* _AVAILABLE DATA_
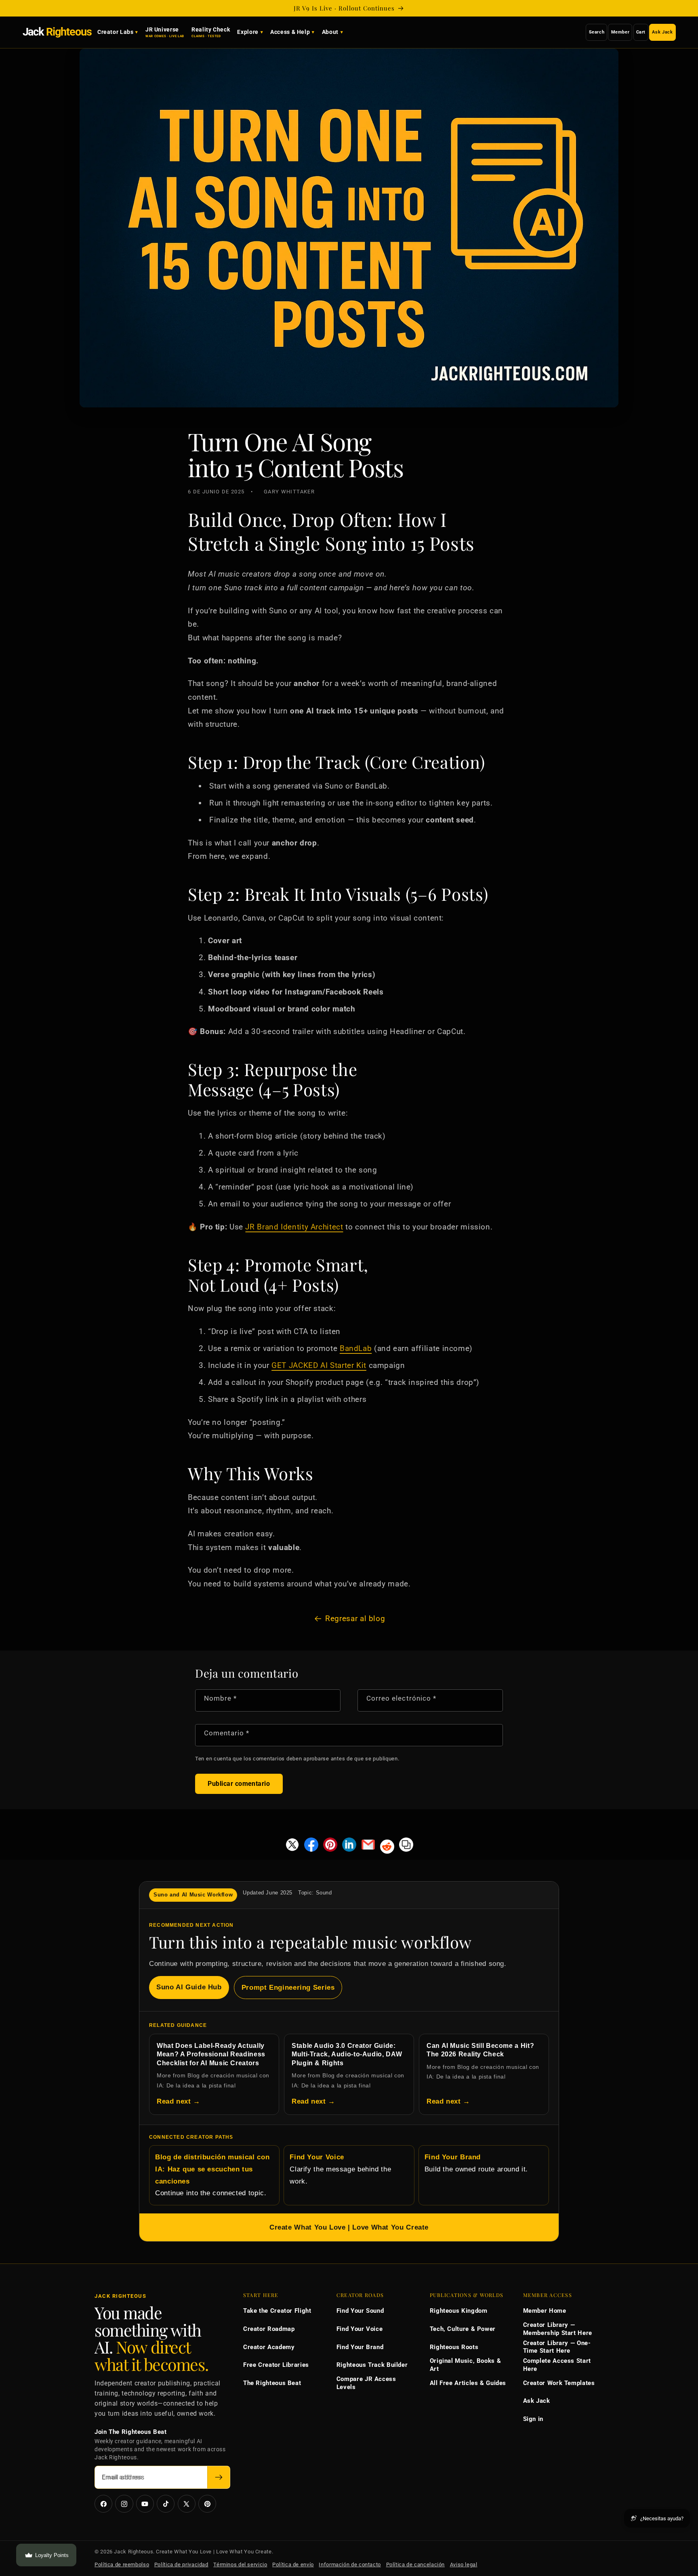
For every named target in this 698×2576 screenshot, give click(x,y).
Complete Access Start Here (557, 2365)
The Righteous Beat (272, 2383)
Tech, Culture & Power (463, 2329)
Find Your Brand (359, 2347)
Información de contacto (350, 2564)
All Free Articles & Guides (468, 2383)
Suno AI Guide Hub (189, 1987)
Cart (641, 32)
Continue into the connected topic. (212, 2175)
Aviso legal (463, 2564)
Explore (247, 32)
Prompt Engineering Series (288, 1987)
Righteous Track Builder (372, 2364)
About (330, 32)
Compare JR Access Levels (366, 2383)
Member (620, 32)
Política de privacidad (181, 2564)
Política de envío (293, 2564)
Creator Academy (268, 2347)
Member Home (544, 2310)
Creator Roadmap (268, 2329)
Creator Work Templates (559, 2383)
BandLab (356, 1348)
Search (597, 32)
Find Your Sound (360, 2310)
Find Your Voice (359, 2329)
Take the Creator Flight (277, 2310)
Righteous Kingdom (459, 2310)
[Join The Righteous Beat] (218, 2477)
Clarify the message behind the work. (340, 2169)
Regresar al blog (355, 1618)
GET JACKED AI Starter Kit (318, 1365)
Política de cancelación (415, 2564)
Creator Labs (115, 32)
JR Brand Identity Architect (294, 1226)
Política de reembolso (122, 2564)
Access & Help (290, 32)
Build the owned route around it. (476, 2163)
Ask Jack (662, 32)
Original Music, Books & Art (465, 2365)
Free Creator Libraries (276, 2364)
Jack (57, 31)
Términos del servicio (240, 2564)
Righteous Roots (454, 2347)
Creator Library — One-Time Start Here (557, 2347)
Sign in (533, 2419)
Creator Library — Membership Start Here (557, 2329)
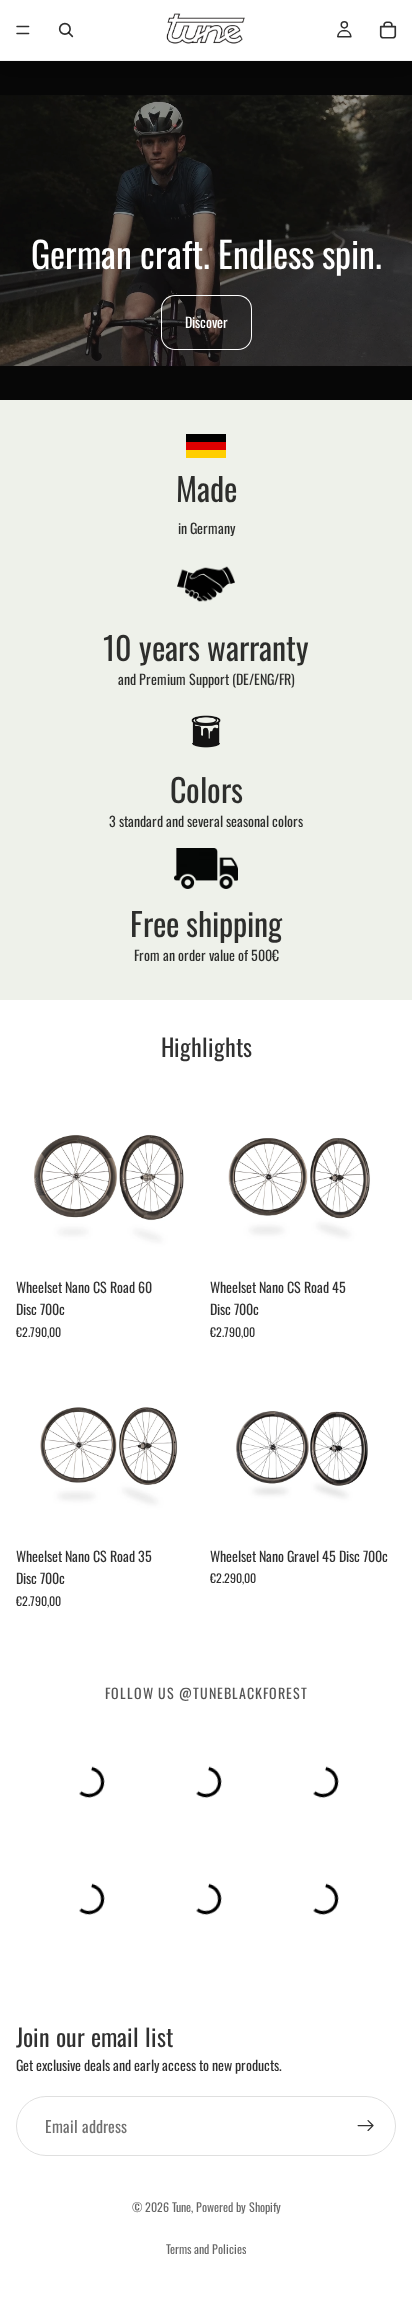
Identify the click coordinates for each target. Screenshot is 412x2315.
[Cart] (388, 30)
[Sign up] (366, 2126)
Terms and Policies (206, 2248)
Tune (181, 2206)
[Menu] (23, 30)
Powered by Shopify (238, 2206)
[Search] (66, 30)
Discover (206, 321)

* _TASK OBJECTIVE_
Out of the data above, transcribe exactly and only the lines starting with the line that has "Aviso legal (463, 2564)" and going on through the line that has "Creator Labs (115, 32)", both included.

* _RESULT OF THE EXERCISE_
Aviso legal (463, 2564)
Explore (247, 32)
Prompt Engineering Series (288, 1987)
Righteous Track Builder (372, 2364)
About (330, 32)
Compare JR Access Levels (366, 2383)
Member (620, 32)
Política de privacidad (181, 2564)
Política de envío (293, 2564)
Creator Academy (268, 2347)
Member Home (544, 2310)
Creator Roadmap (268, 2329)
Creator Work Templates (559, 2383)
BandLab (356, 1348)
Search (597, 32)
Find Your Sound (360, 2310)
Find Your Voice (359, 2329)
Take the Creator Flight (277, 2310)
Righteous Kingdom (459, 2310)
[Join The Righteous Beat] (218, 2477)
Clarify the message behind the work. (340, 2169)
Regresar al blog (355, 1618)
GET JACKED AI Starter Kit (318, 1365)
Política de cancelación (415, 2564)
Creator Labs (115, 32)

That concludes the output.